The New Orleans Outfall Canals and the Hurricane Storm Damage Risk Reduction System (HSDRRS) is one of the strongest, largest, most technically advanced coastal flood protection systems in the world. It significantly diminishes the risk of flooding for over 1 million residents in the New Orleans Metropolitan area. In June of 2020, the Flood Protection Authority (FPA) initiated a pilot project focused on evaluating new methods of data collection that could be used for surveying the New Orleans Outfall Canals while focusing on safety, repeatability, and cost-effectiveness. This challenge would require a bathymetric survey method that could navigate the entire canal including areas with limited accessibility and navigability due to very shallow water conditions, debris and aquatic vegetation. The other challenge was to provide expert spatial analytics to produce a seamless surface elevation model of the entire canal basin. Despite these challenges, Fenstermaker provided the most innovative solution, using both Aerial Drone-based LiDAR and an Unmanned Surface Vehicle (USV) outfitted with a multi-beam sonar device to create a seamless topographic/bathymetric survey that would meet the requirements set forth by the FPA. Upon completion of the pilot project, Fenstermaker was able to validate that the methods and technology used was the most effective way to conduct the survey and as such, was awarded a contract to survey not only the remainder of the canal that the pilot project was completed on, but two other Outfall Canals within the City.
In November of 2020, Fenstermaker began an unmanned bathymetric survey along the 17th Street Canal, the Orleans Canal, and the London Canal within the City of New Orleans which would serve as the baseline of existing conditions for all future monitoring and analysis work conducted by the FPA. By repeating the protocols established in the baseline survey, a comparative analysis could be performed to detect significant changes within the canals such as bank line erosion and channel bottom scouring. In order to ensure that the FPA is working with accurate information, future surveys will be conducted utilizing the same methodology on a biennial basis or after name storm events.

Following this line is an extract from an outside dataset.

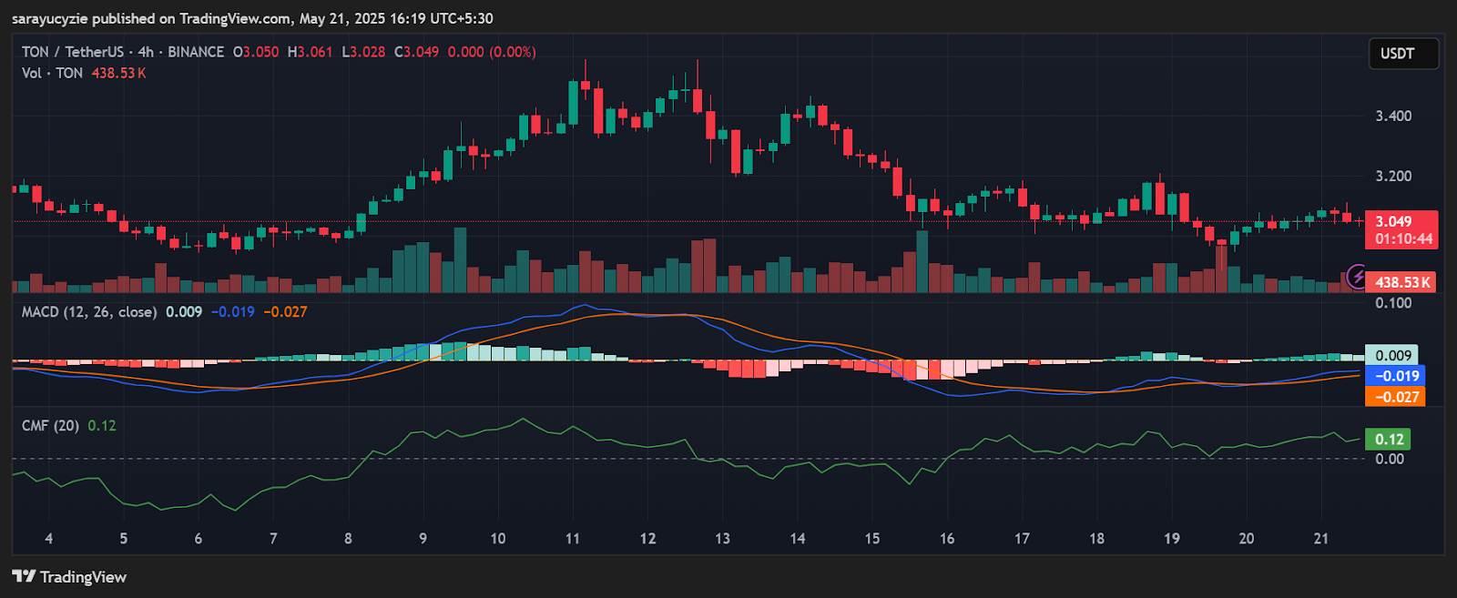Viewport: 1457px width, 598px height.
Task: Select the Vol · TON indicator label
Action: [x=52, y=73]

This methodology developed by Fenstermaker has proven to be a cost-effective means of immediate identification of impacts from erosion in drainage canal systems. Utilizing modern survey technology such as Multibeam and Aerial Drone based LiDAR, Fenstermaker was able to reduce the field time associated with collecting the data by approximately 40% when compared to conventional data collection methods. Additionally, since the data generated from the survey resulted in a high definition high-accuracy surface model of the canal, the surrounding levees, and flood walls, the data could be utilized for analysis and projects outside of those mentioned effectively saving the FPA money over time.